Additionally, beauty companies have continued to face scrutiny over claims that products marketed as “clean” or “natural” are misleading under state consumer protection statutes when, in fact, the products contain synthetic chemicals, water-based contaminants, or ingredients that are otherwise inconsistent with how reasonable consumers interpret these terms.
Finally, setting aside the risk of costly private litigation, there is the risk of regulatory enforcement against companies that make overbroad or unsubstantiated promotional claims.
Both the FDA and FTC have issued warning letters to manufacturers for “drug” claims, in which the product purports to affect the structure and function of the body or otherwise cure ailments, or overbroad or unsubstantiated claims, like promising to stimulate hair growth, reduce wrinkles, prevent aging, and repair skin damage.
Misleading or overbroad advertising claims could also result in investigations or claims by state attorneys general.
So, what are the takeaways?
This column is the start of a much longer conversation we’ll be having about wellness.

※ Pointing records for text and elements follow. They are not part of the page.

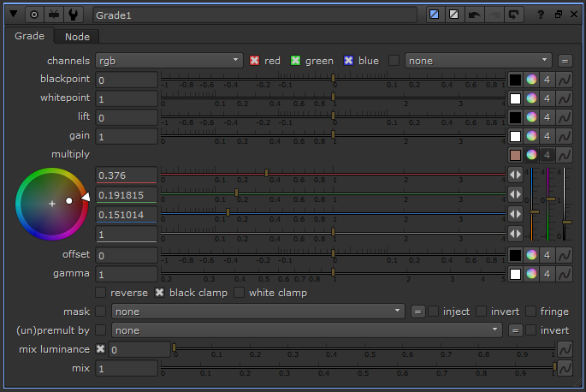Toggle whitepoint 4-channel value button
The width and height of the screenshot is (586, 392).
pos(548,98)
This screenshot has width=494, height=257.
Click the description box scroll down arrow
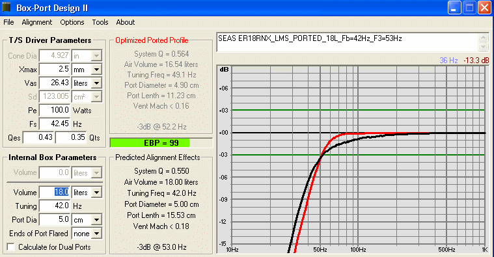484,47
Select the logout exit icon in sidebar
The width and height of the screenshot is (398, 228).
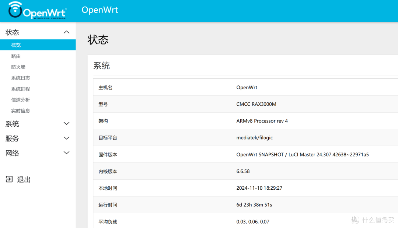click(8, 179)
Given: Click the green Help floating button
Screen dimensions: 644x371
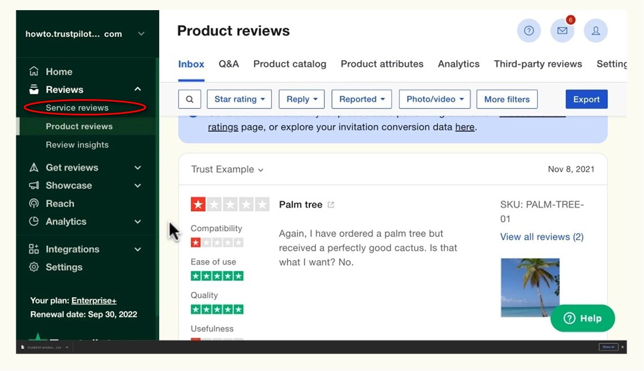Looking at the screenshot, I should tap(582, 318).
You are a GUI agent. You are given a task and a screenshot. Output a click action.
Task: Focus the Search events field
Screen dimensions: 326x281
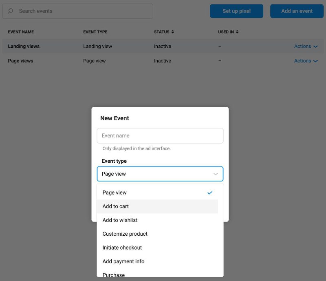(x=77, y=11)
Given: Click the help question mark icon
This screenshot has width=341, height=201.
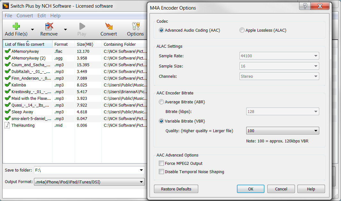Looking at the screenshot, I should click(x=304, y=6).
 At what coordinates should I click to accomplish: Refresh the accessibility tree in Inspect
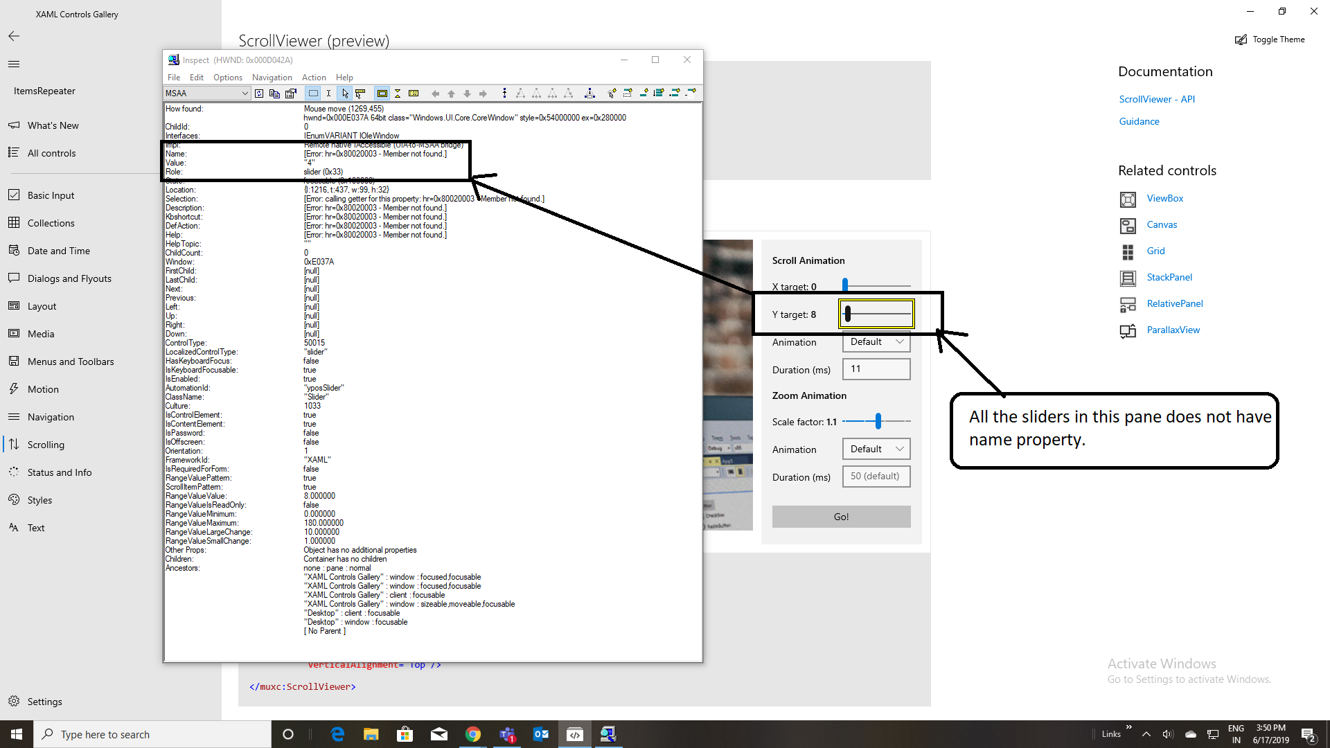(258, 93)
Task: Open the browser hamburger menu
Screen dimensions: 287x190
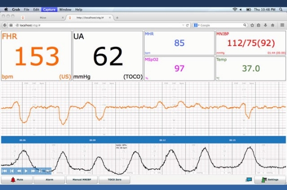Action: pos(282,25)
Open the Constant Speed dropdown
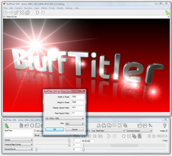Viewport: 172px width, 156px height. click(x=139, y=131)
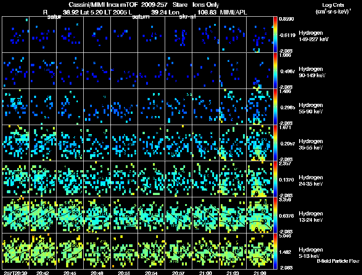Click the 21:03 panel in 35-55 keV row
The height and width of the screenshot is (275, 362).
coord(233,143)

In the coming months, we’ll take a deeper dive into what claims have raised regulatory or legal scrutiny with respect to wellness, ranging from beauty supplements to med-aesthetic devices to fitness tracking to weight loss treatments to intimate wellness.
Nevertheless, companies should generally be aware of the potential for liability for promoting wellness products as “clinically proven,” “chemical-free,” “all natural,” or “scientifically formulated.”

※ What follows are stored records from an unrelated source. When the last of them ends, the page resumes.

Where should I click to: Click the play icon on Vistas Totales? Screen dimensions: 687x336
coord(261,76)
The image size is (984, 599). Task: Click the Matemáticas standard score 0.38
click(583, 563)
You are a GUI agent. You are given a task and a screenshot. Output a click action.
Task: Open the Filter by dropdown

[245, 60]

While the overall risk of federal regulatory enforcement, absent a “drug” claim, is low, government regulators will scrutinize “all or nothing” claims (e.g., “100% natural”) or easily verifiable claims (e.g., “FDA-certified” or “scientifically proven”). Meanwhile, the risk of private litigation remains.
Wherever possible, companies should:
- Avoid making claims that products will repair, cure, or treat medical ailments or mental health concerns, or otherwise making “drug” claims. For example, promising to “promote hair growth” is a drug claim;
- Avoid making all-or nothing claims that a product is “all-natural,” “100% natural,” or “free from” any substance, especially where those substances can be found in water used to manufacture the product, or are present in the environment;
- Use caution in describing products as “clean,” “natural,” “conscious” or “healthy”. These terms are not defined by the FDA, and their precise contours are subject to ongoing litigation;
- Ensure that any specific promotional claims are supported by scientific evidence or studies;
- Stay current with relevant state and federal legislation, as well as federal guidance concerning marketing claims. For example, the FTC recently updated its “Green Guides” to help marketers avoid making environmental claims that mislead consumers, and requiring scientific substantiation for “non-toxic” claims;
- Ensure consistency of claims and language with marketers and influencers to ensure any product claims are truthful, not misleading, and adequately substantiated; and
- Consider asking regulatory counsel to review product labeling as well as advertising and promotional material (including web advertising and social media).
Questions or suggestions? Contact Kelly at kabonner@duanemorris.com.
¹ Full disclaimer – I am not exempt from the wellness economy. I am a full-fledged participant in the recovery soaks and the brightening serums and the immunity shots and the detox cleanses. As a reminder, this column is intended to be entertaining and educational. It is not peer-reviewed, should not be construed as legal or scientific guidance, does not purport to speak for any government regulatory agency, and offers no perspective on the clinical effectiveness of any products or practices described herein. I will say though, having someone else watch your kids so you can write this column … 10/10 stars.